Le point sur le cadre de l’expertise judiciaire avec cet article.
Les missions de l’expert judiciaire
Conformément à l’article 238 du Code de procédure civile :
- L’expert ne peut donner son avis que sur les points expressément mentionnés dans sa mission ;
- Il ne peut s’écarter de cette mission sans accord écrit des parties ;
- Il lui est interdit de se prononcer sur des questions d’ordre juridique.
L’article 236 du même code précise que le juge peut, à tout moment, modifier l’étendue de la mission confiée à l’expert, y compris lorsque celui-ci est désigné dans le cadre d’un référé (Civ. 2e, 18 sept. 2008, n°07-17.640). L’extension de mission doit alors faire l’objet d’une ordonnance. En dehors de ce cadre, l’expert est tenu par les missions fixées dans l’ordonnance le désignant.

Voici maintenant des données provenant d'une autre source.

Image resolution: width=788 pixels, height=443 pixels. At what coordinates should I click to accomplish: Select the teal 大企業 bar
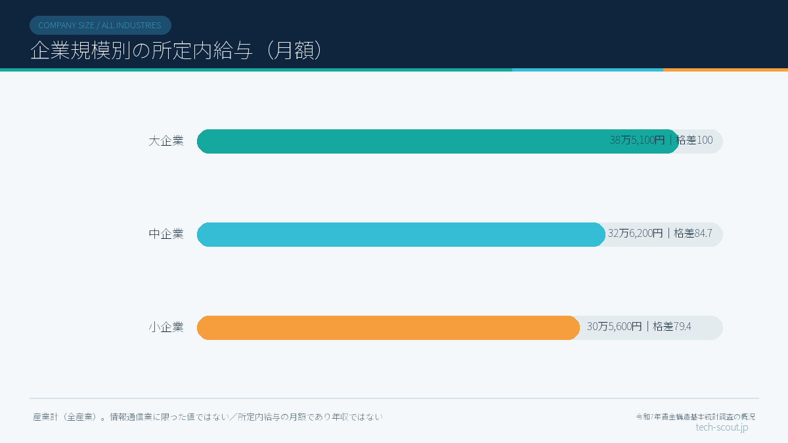(x=438, y=141)
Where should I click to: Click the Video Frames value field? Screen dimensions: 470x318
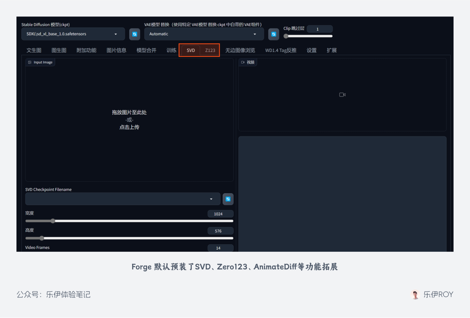(x=221, y=248)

Et si l’expert outrepasse sa mission ?
On pourrait penser que l’expert qui outrepasse les missions qui lui ont été confiées s’expose à ce que la validité de son rapport soit remise en question. En réalité, aucune disposition ne sanctionne de nullité l'inobservation des obligations imposées par l’article 238 du Code de procédure civile au technicien commis.
La jurisprudence admet que le juge peut tenir compte ou non des observations de l’expert, même lorsqu’elles débordent du cadre fixé ou relèvent de l’appréciation juridique.
Par exemple, s’agissant de l'expert judiciaire accusé d'avoir outrepassé sa mission en ce qu'il ne lui était pas demandé si les désordres constatés étaient visibles par des professionnels de l'immobilier ou du bâtiment, ce qu’il a pourtant affirmé (Cour d'appel, Pau, 1re chambre, 12 Septembre 2023 – n° 22/00969).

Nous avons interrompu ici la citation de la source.